CSV will probably be faster for smaller data sets. However, rolling your own insert routines in CSV could be painful and you lose the advantages of database indexing.
My general recommendation would be to just use MySql, as I said previously, in most cases it will be faster.
From a pure performance standpoint, it completely depends on the operation you're doing, as #MarkR says. Appending to a flat file is very fast. As is reading in the entire file (for a non-indexed search or other purposes).
The only way to know for sure what will work better for your use cases on your platform is to do actual profiling. I can guarantee you that doing a full table scan on a million row database will be slower than grep on a million line CSV file. But that's probably not a realistic example of your usage. The "breakpoints" will vary wildly depending on your particular mix of retrieve, indexed search, non-indexed search, update, append.

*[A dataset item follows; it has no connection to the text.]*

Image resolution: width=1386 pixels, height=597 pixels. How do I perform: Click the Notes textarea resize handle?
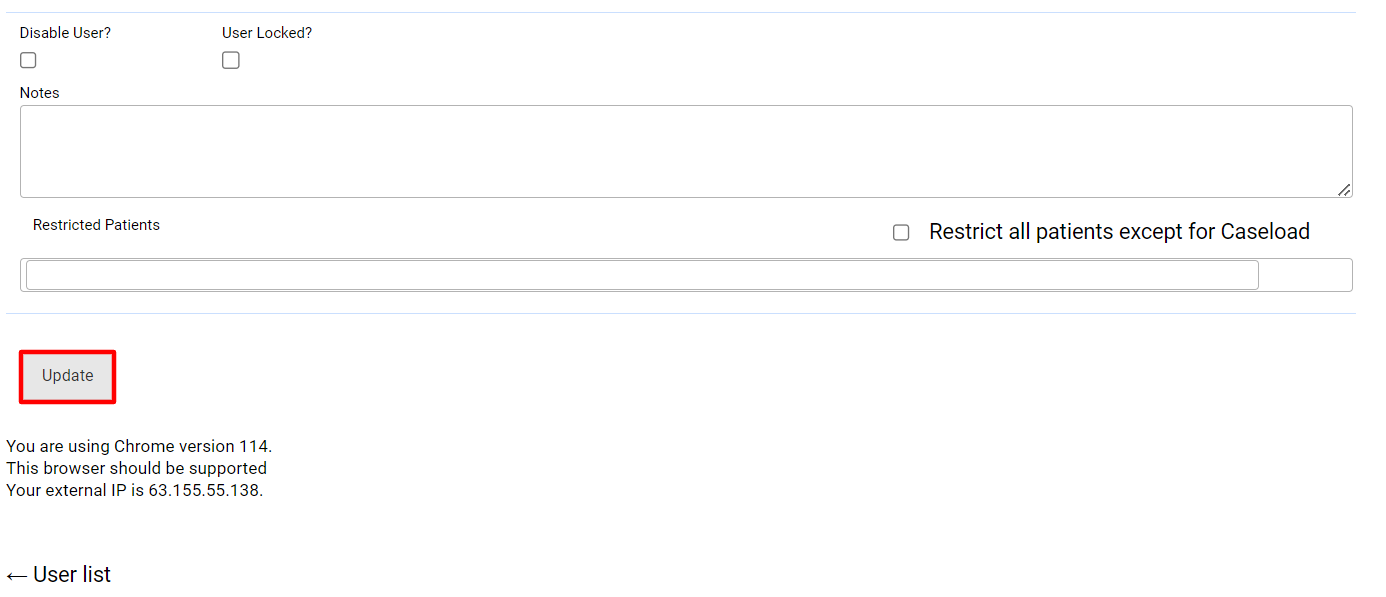point(1344,189)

To me, this isn't a performance issue. Your data sounds record-oriented, and MySQL is vastly superior (in general terms) for dealing with that kind of data. If your use cases are even a little bit complicated by the time your data gets large, dealing with a 100k line CSV file is going to be horrific compared to a 100k record db table, even if the performance is marginally better (which is by no means guaranteed).

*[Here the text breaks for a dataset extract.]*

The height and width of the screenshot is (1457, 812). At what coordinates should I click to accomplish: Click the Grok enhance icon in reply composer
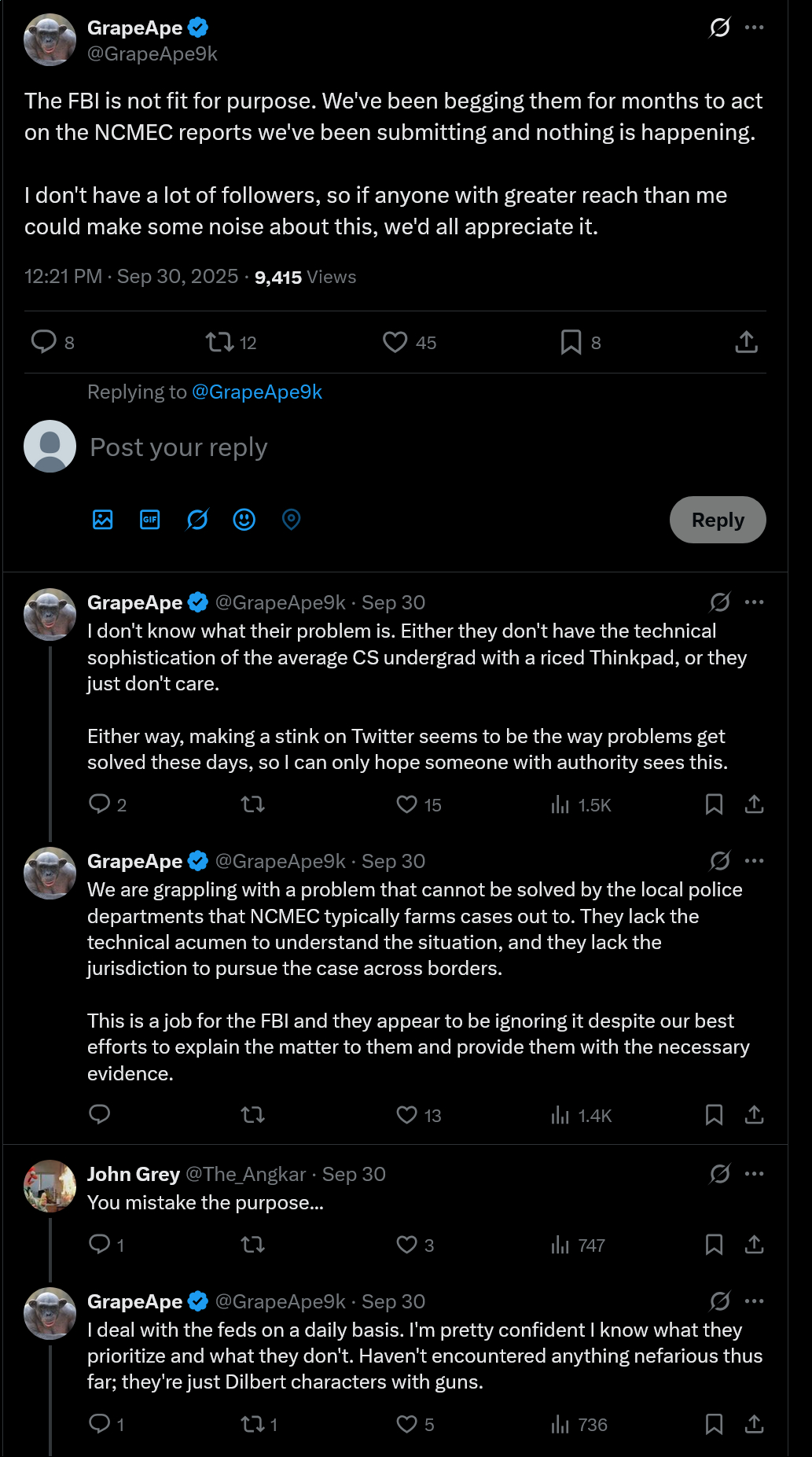click(197, 520)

Depends on the use. For example for configuration or language files CSV might do better.
Anyway, if you're using PHP5, you have 3rd option -- SQLite, which comes embedded in PHP. It gives you ease of use like regular files, but robustness of RDBMS.
Databases are for storing and retrieving data. If you need anything more than plain line/entry addition or bulk listing, why not go for the database way? Otherwise you'd basically have to code the functionality (incl. deletion, sorting etc) yourself.
CSV is an incredibly brittle format and requires your app to do all the formatting and calcuations. If you need to update a spesific record in a csv you will have to first read the entire csv file, find the entry in memory would need to change, then write the whole file out again. This gets very slow very quickly. CSV is only useful for write once, readd once type apps.
If you want to import swiftly like a thief in the night, use SQL format.
If you are working in production server, CSV is slow but it is the safest.
Just make sure the CSV file doesn't have a Primary Key which will override your existing data.